In the mid-1980s, the borough of Queens in New York City was under the hegemony of real estate developer Fred Trump, father of Donald Trump, future President of the United States. A teenager is enrolled at Kew-Forest School, on whose board sits Fred Trump and of which Donald Trump is an alumnus.

When asked to talk about his best memory from the film, Darius Khondji immediately evokes his joy at having been able to film such a cast : “Bringing together this fictional family in front of James Gray’s camera was a wonderful moment. For example, shooting these dinner scenes with all the actors around this young boy, which came across so realistically on the screen, it was very moving. Especially when you know that you are working on such a personal film for the director, whose memories are woven together to create its plot. The characters are all inspired by people who have since passed, and who have been resurrected the duration of a take. This is a very fundamentally dramatic aspect of the project, which was not something I expected when I first read the screenplay. There is a very nostalgic aspect to witnessing a bygone era and vanished lives. I loved it, and it immersed me in my own memories. The choice of autumn also goes in this direction, with the setting sunlight, which is for me a harbinger of death. So, it’s not for nothing that Marcel Proust immediately came to mind when I discovered the screenplay, even noting certain passages from his novel In Search of Lost Time to show them to James Gray. As for the director, he would mention keywords that served as guideposts for his film : "Loss", "Ghosts" or "It’s all gone". I would transmit these words or expressions to the crew so that we could be inspired by them even inside our tent. Gabriel Kolodny, my faithful DIT, even copied them on a piece of Permacell like a mantra taped just above his screens ! »

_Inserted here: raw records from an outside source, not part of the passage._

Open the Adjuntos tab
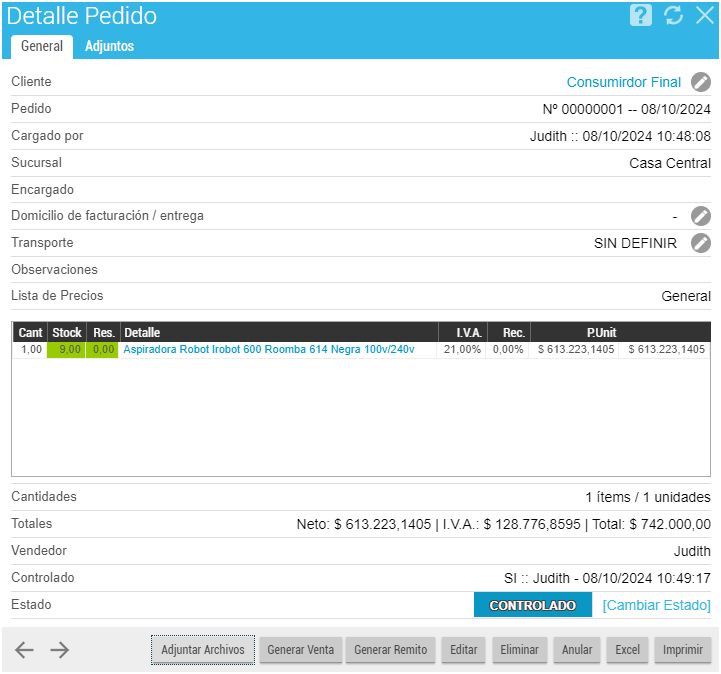The height and width of the screenshot is (674, 721). [109, 46]
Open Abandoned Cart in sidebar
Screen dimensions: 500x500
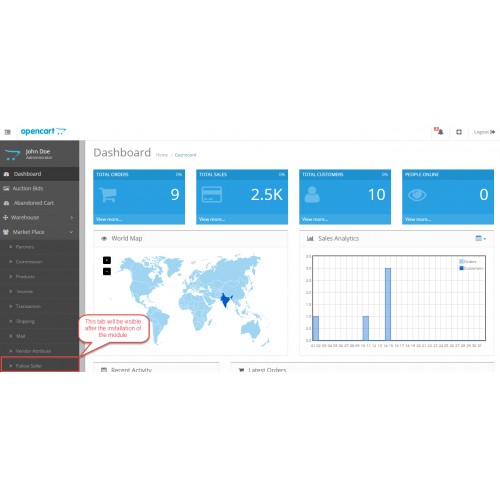(x=40, y=203)
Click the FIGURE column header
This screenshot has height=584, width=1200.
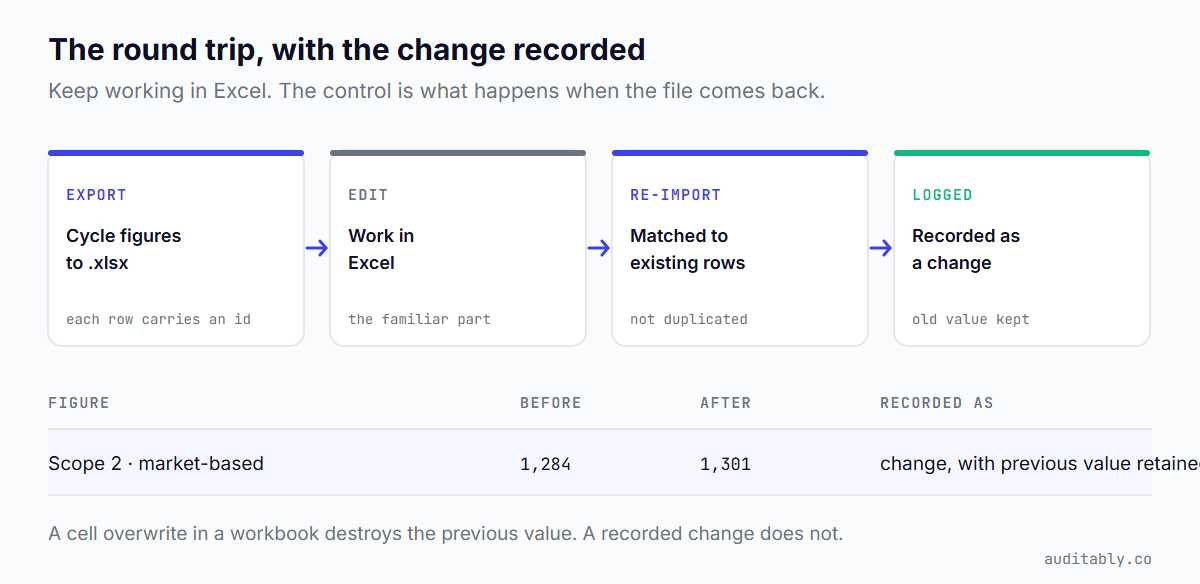coord(79,403)
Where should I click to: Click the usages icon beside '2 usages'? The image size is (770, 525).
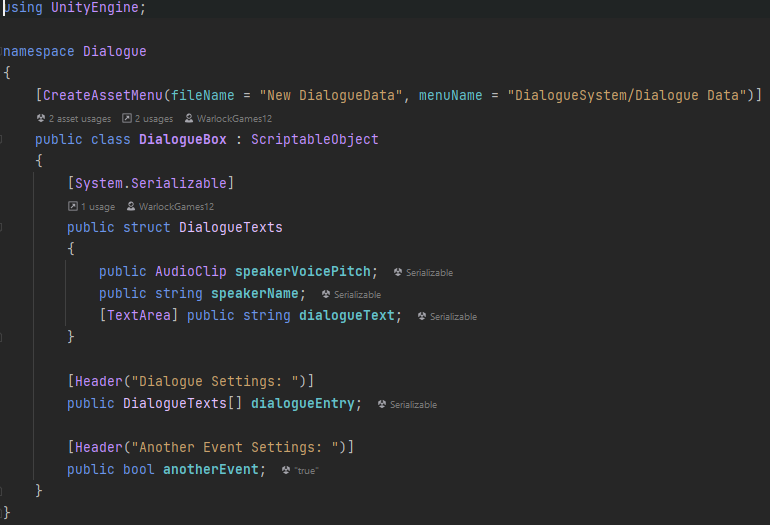coord(127,118)

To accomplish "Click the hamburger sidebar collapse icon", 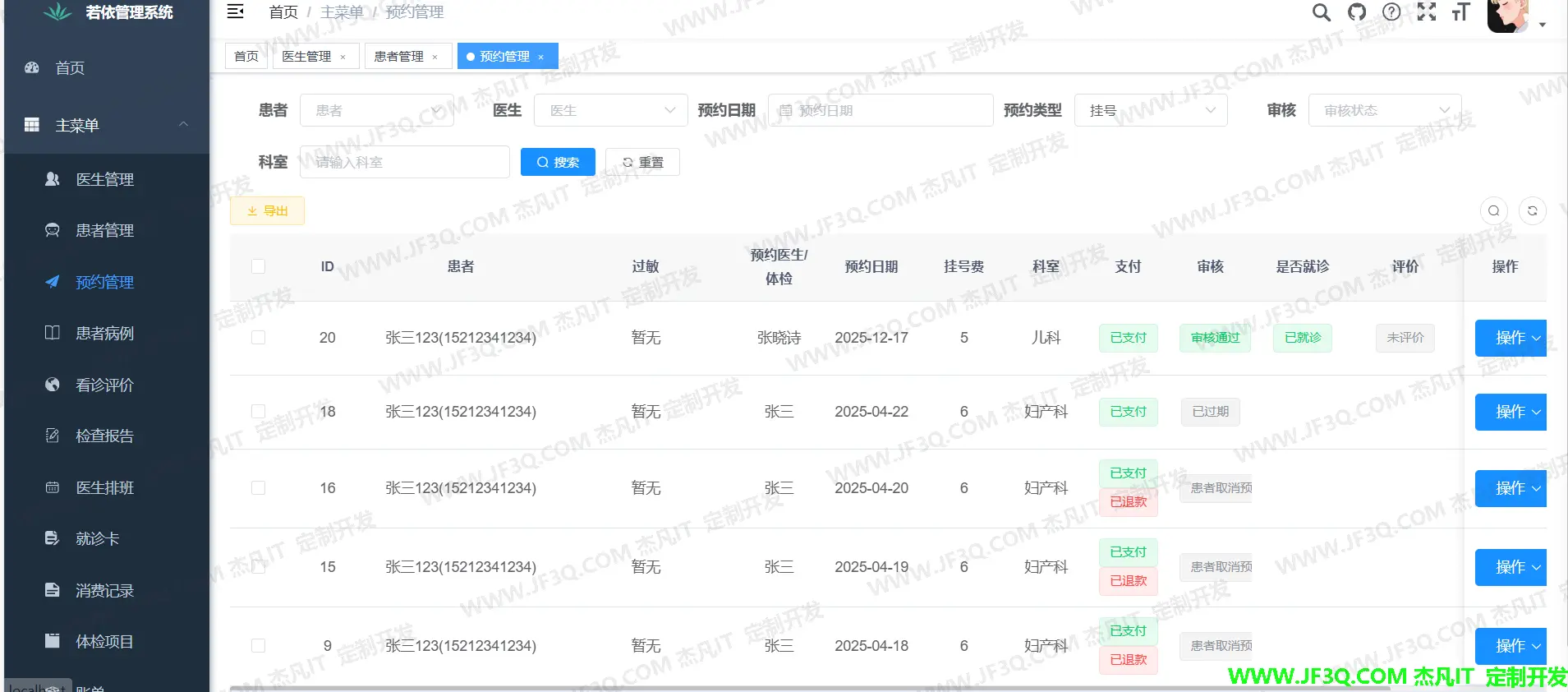I will pos(235,12).
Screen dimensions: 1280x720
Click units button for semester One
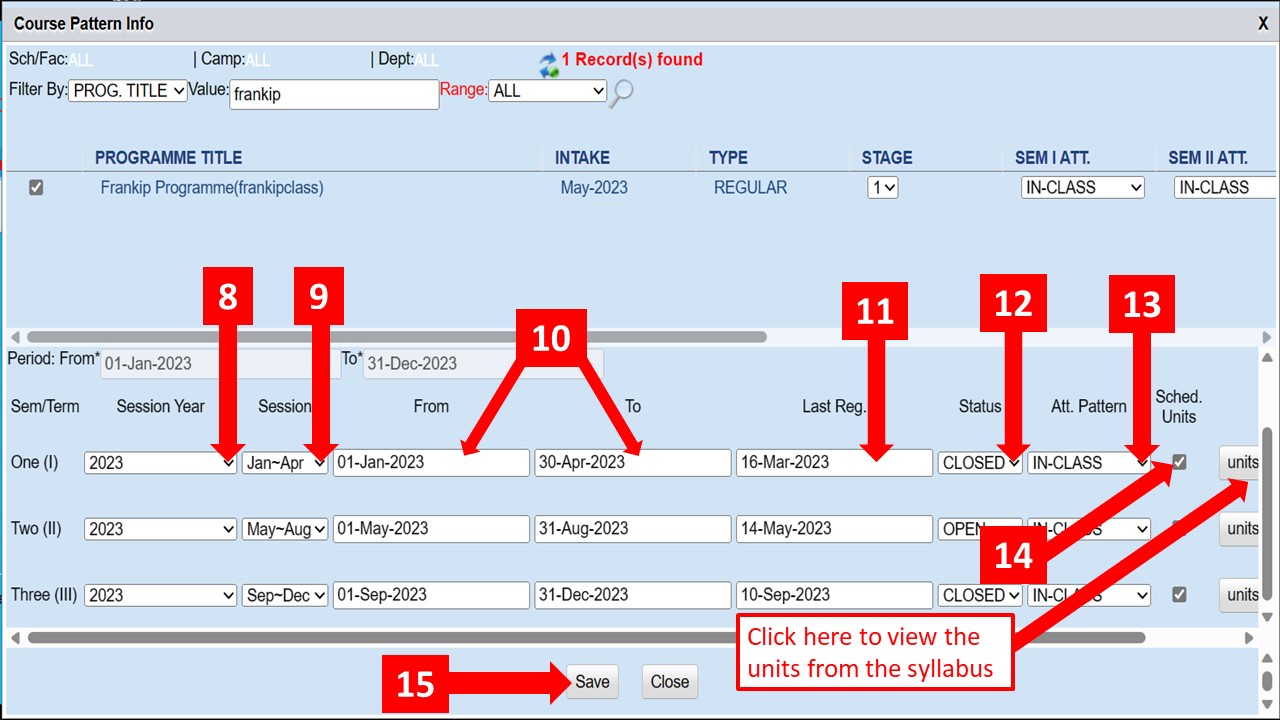(1243, 462)
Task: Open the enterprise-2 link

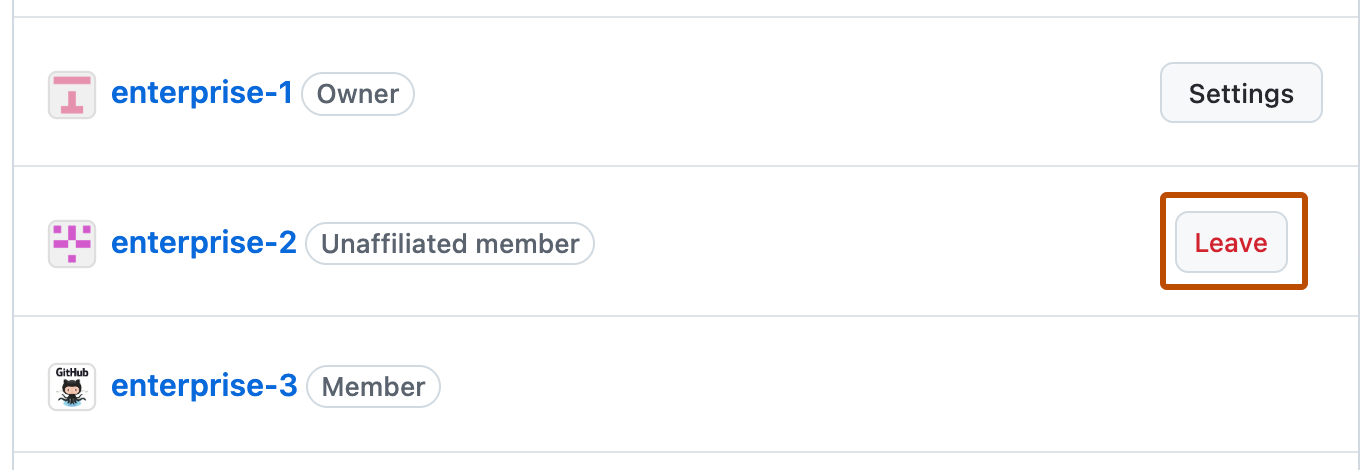Action: click(204, 243)
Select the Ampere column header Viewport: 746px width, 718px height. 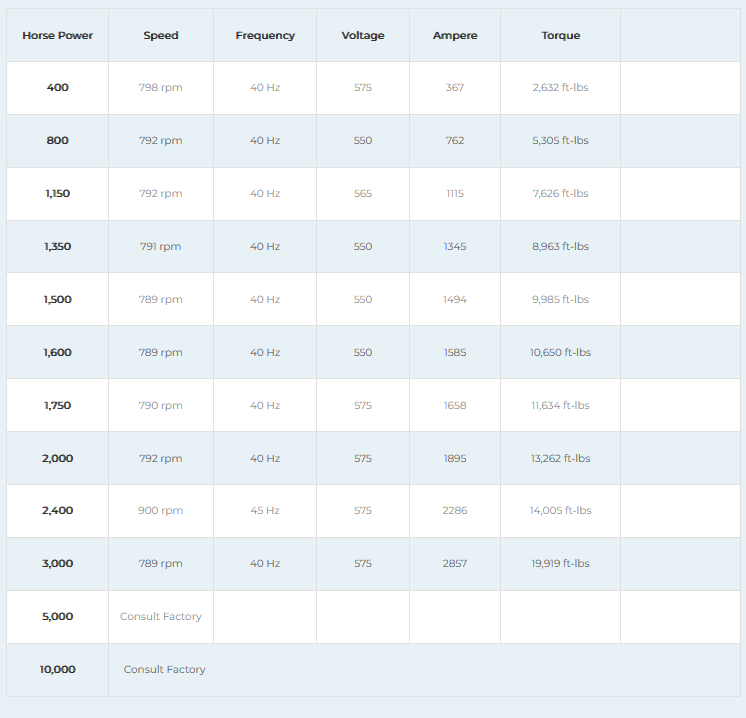tap(455, 35)
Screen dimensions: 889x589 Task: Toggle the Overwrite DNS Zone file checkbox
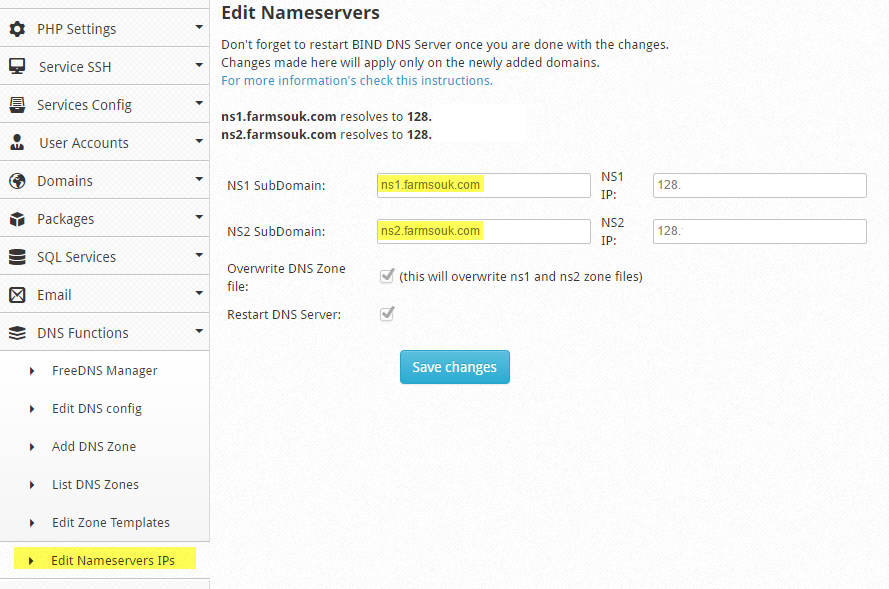pyautogui.click(x=387, y=276)
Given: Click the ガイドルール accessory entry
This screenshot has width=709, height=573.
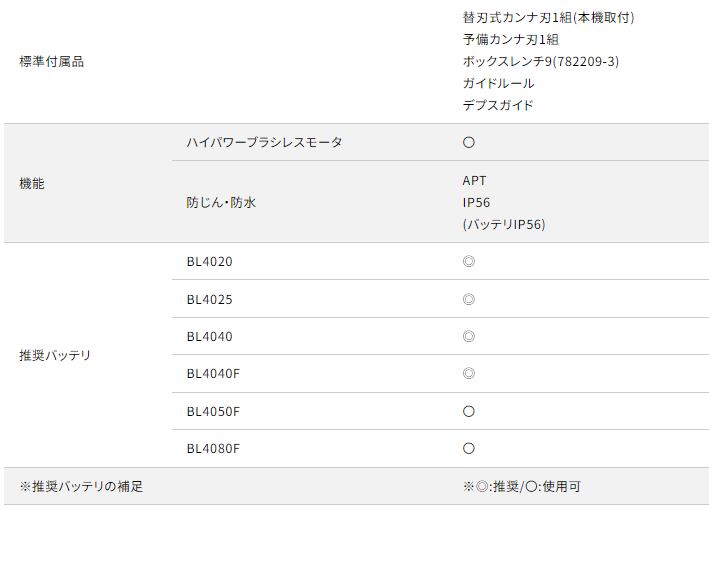Looking at the screenshot, I should click(x=498, y=84).
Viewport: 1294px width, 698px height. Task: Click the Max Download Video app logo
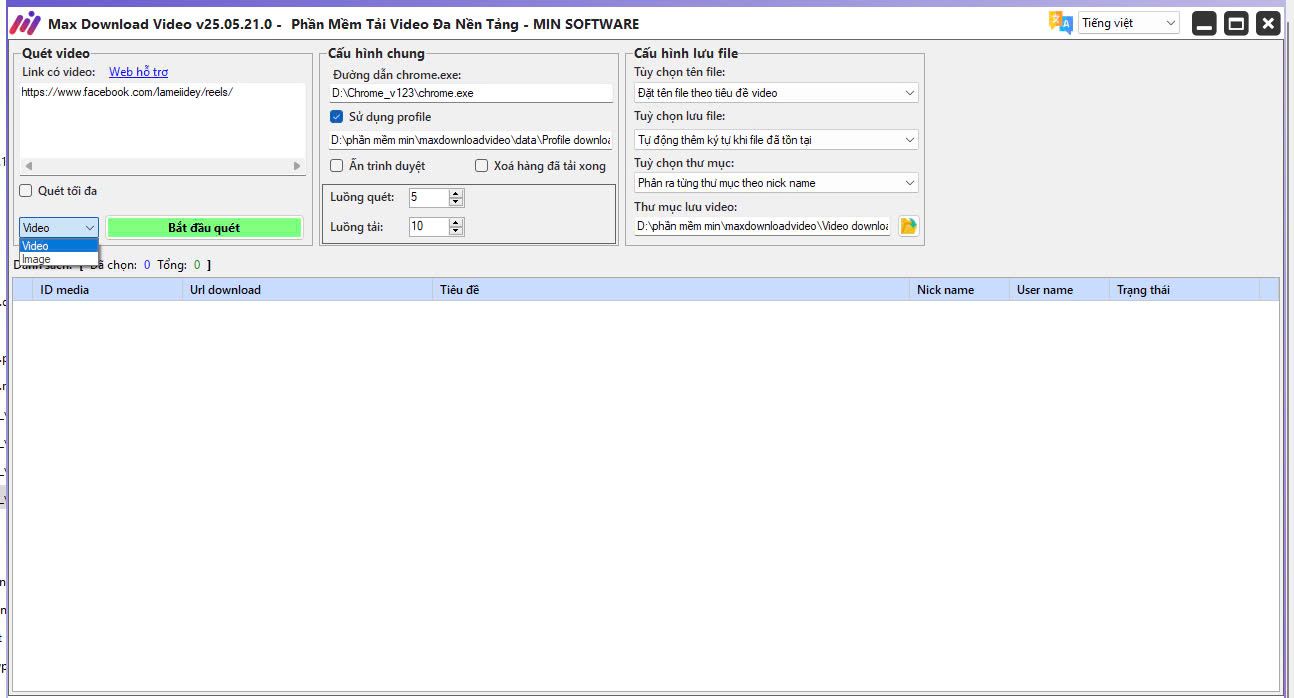tap(24, 23)
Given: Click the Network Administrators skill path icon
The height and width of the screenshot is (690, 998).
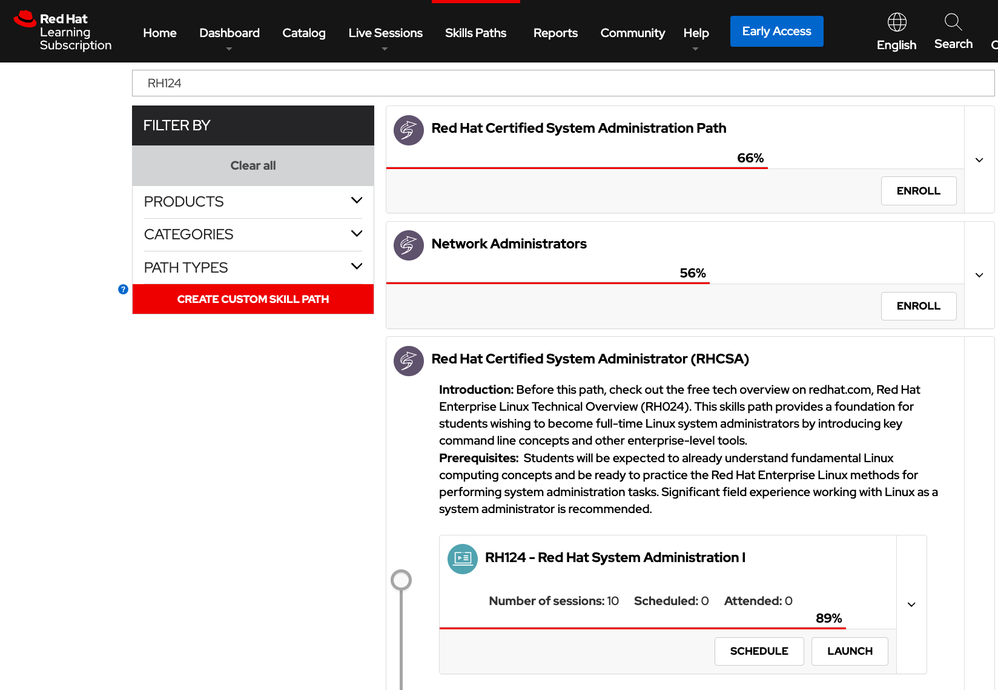Looking at the screenshot, I should 408,245.
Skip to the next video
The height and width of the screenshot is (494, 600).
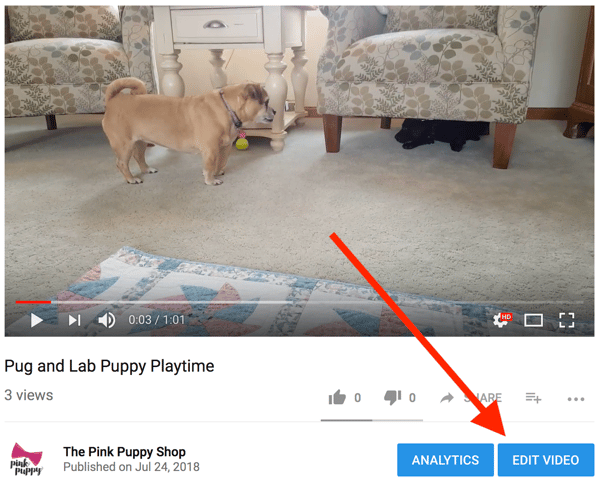pyautogui.click(x=74, y=320)
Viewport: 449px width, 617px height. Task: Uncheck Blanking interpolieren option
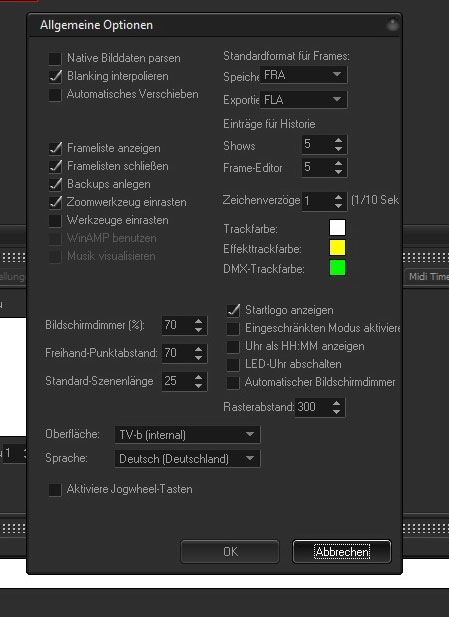pyautogui.click(x=55, y=76)

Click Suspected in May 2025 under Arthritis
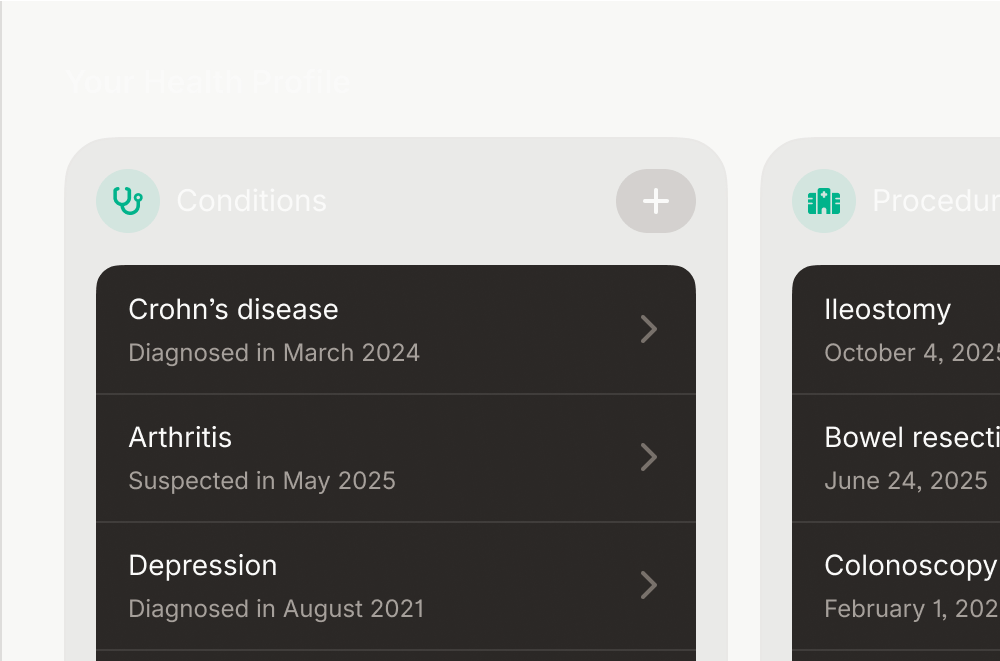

When asked about the references that guided the film, the director of photography mainly evokes sobriety : “Rembrandt immediately appeared in our conversations, as did a very stripped-down overhead light, which was almost religious at times. Memories of a dark house with few lights because everyone was careful to save energy during the first oil crisis. His taste for soft lighting showering the characters comes from the work of Gordon Willis on Godfather 1 and 2, of which he is a fan. “To reconcile the showering lighting and the low ceilings, I had my gaffer George Selden build very flat light boxes, made up of bicolored LED plates measuring around 40cm x 40cm and only a few centimeters thick. They were diffused using several very thick layers of magic frost, and then these devices could be installed on the ceiling to create the top lights, while being able to precisely control them in intensity and color. The 2.35 format James chose aided us even more to keep them out of the frame…”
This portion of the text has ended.